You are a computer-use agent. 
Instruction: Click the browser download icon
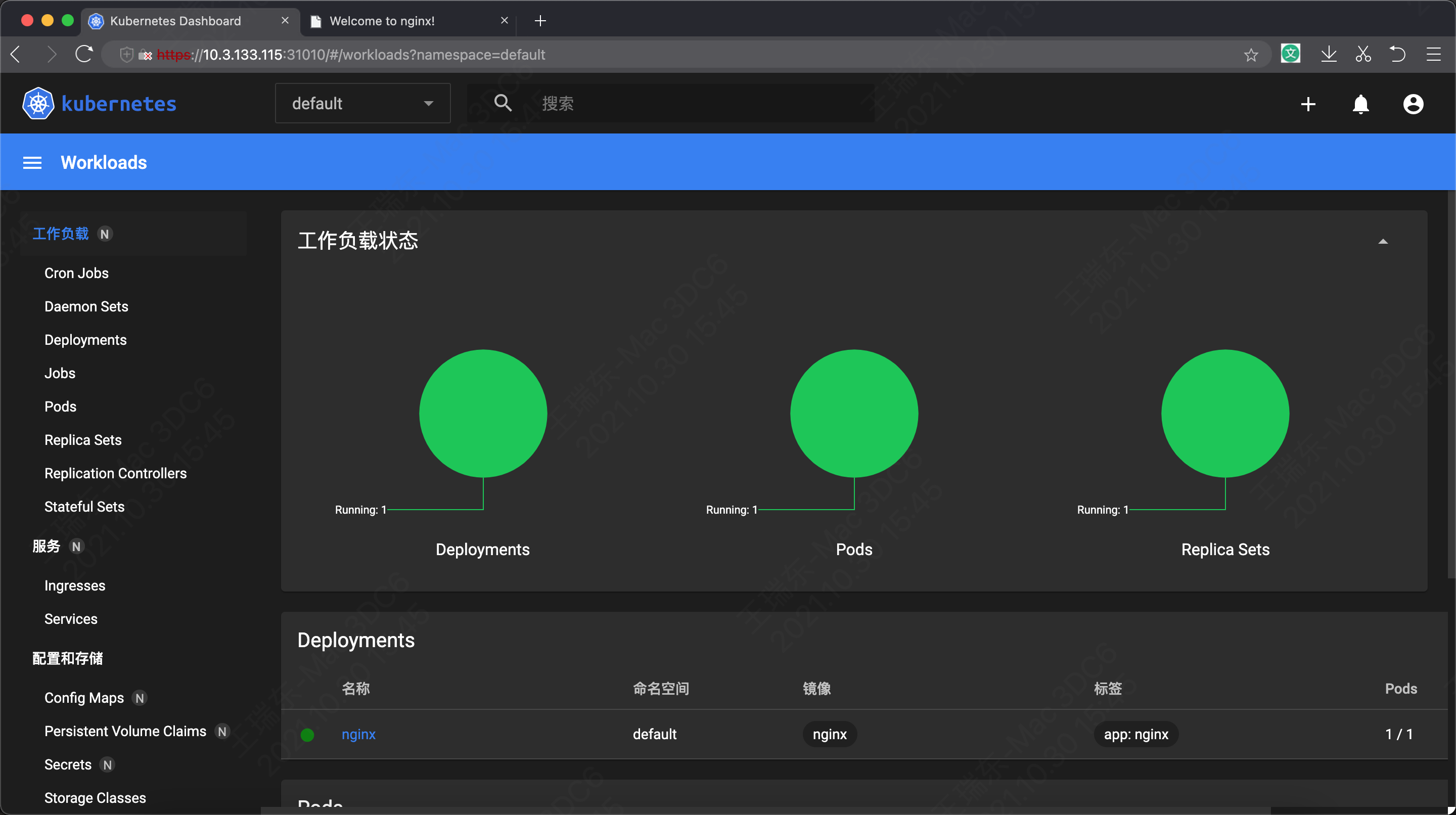coord(1329,54)
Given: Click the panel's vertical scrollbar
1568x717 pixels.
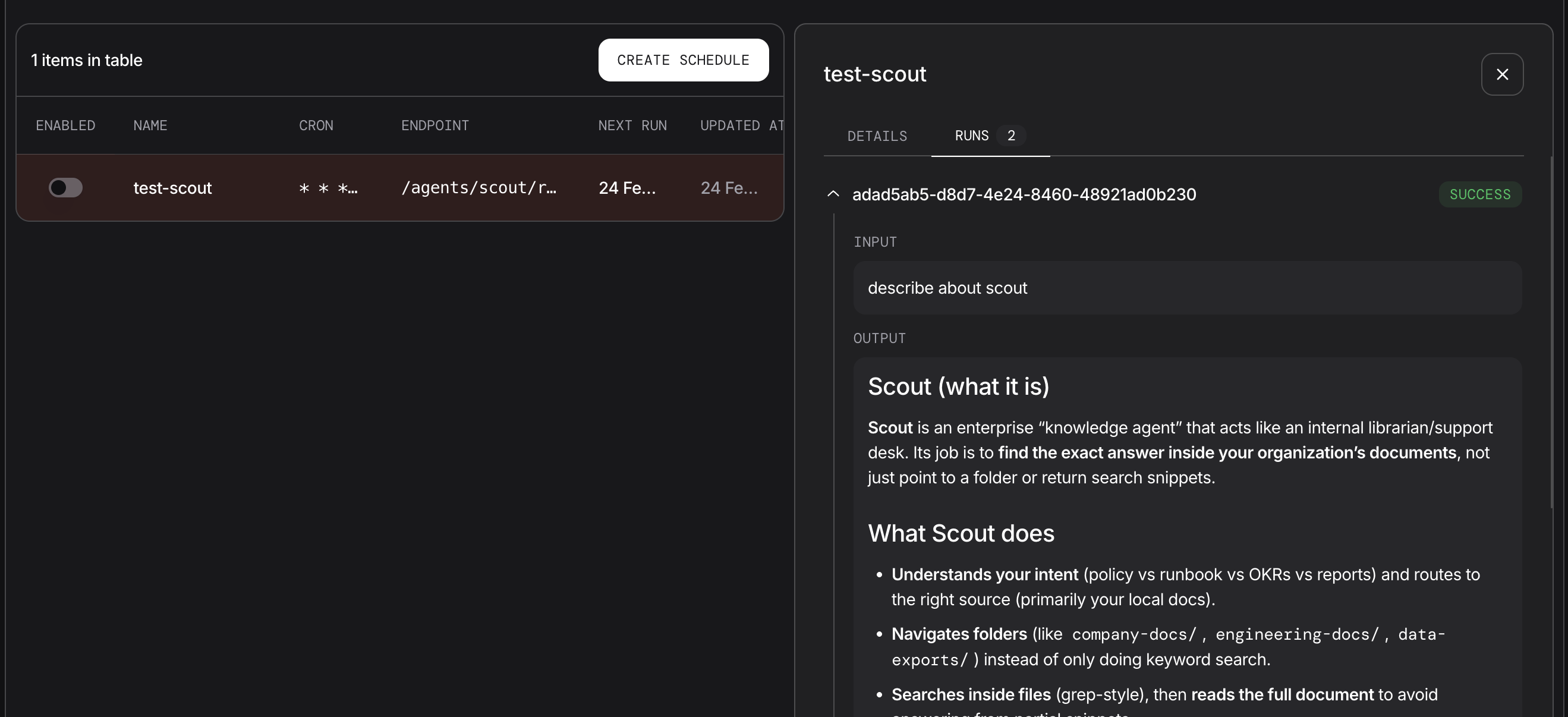Looking at the screenshot, I should point(1551,332).
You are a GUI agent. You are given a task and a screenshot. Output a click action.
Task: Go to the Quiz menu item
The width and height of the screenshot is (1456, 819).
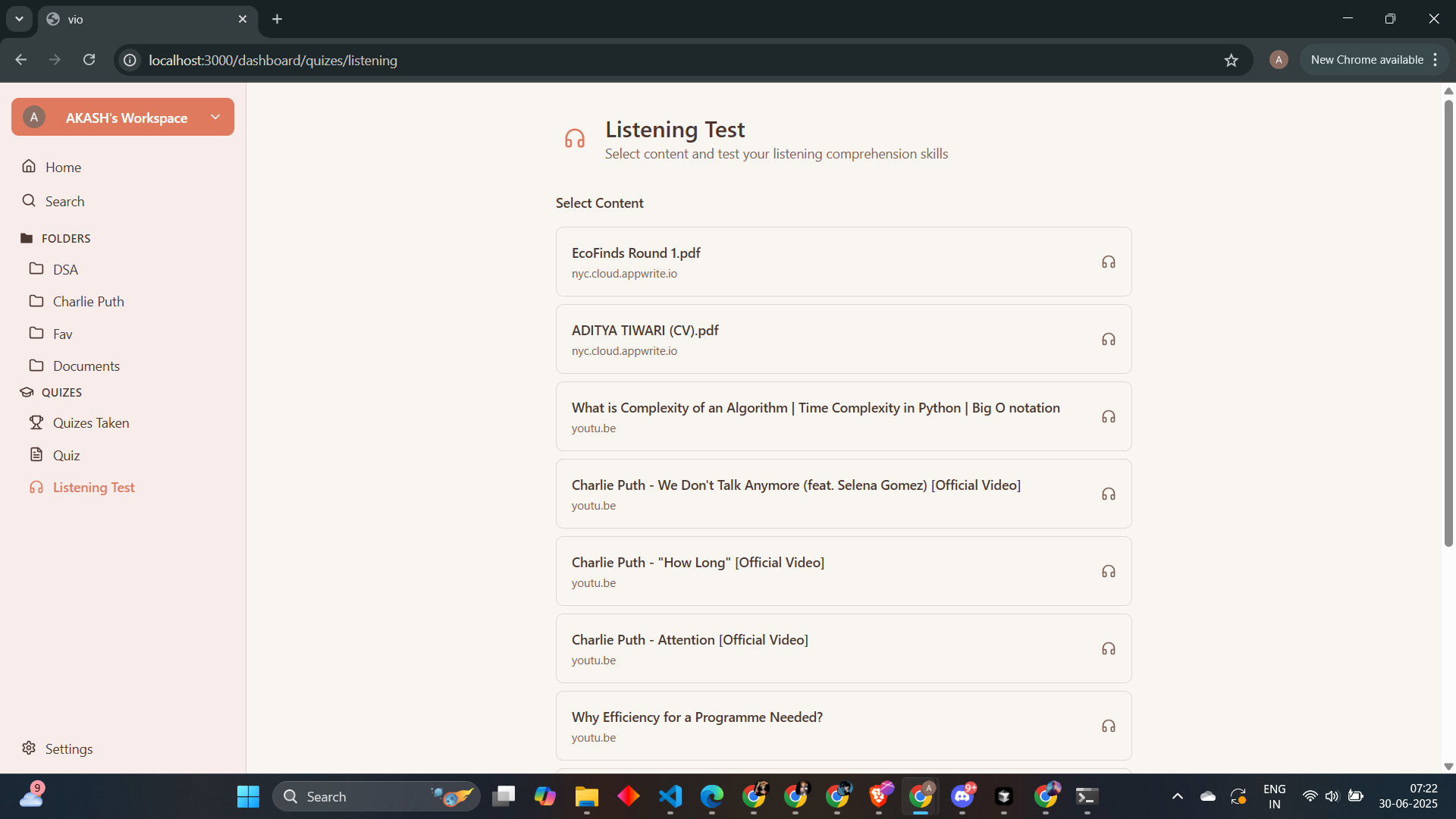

- Exercise requirements: Starting at the line that contains "You are a GUI", reproduce every line through the last one in the records exactly, and omit all pictures.

- Reply to the exercise:
You are a GUI agent. You are given a task and a screenshot. Output a click action.
Task: Go to the Quiz menu item
The width and height of the screenshot is (1456, 819).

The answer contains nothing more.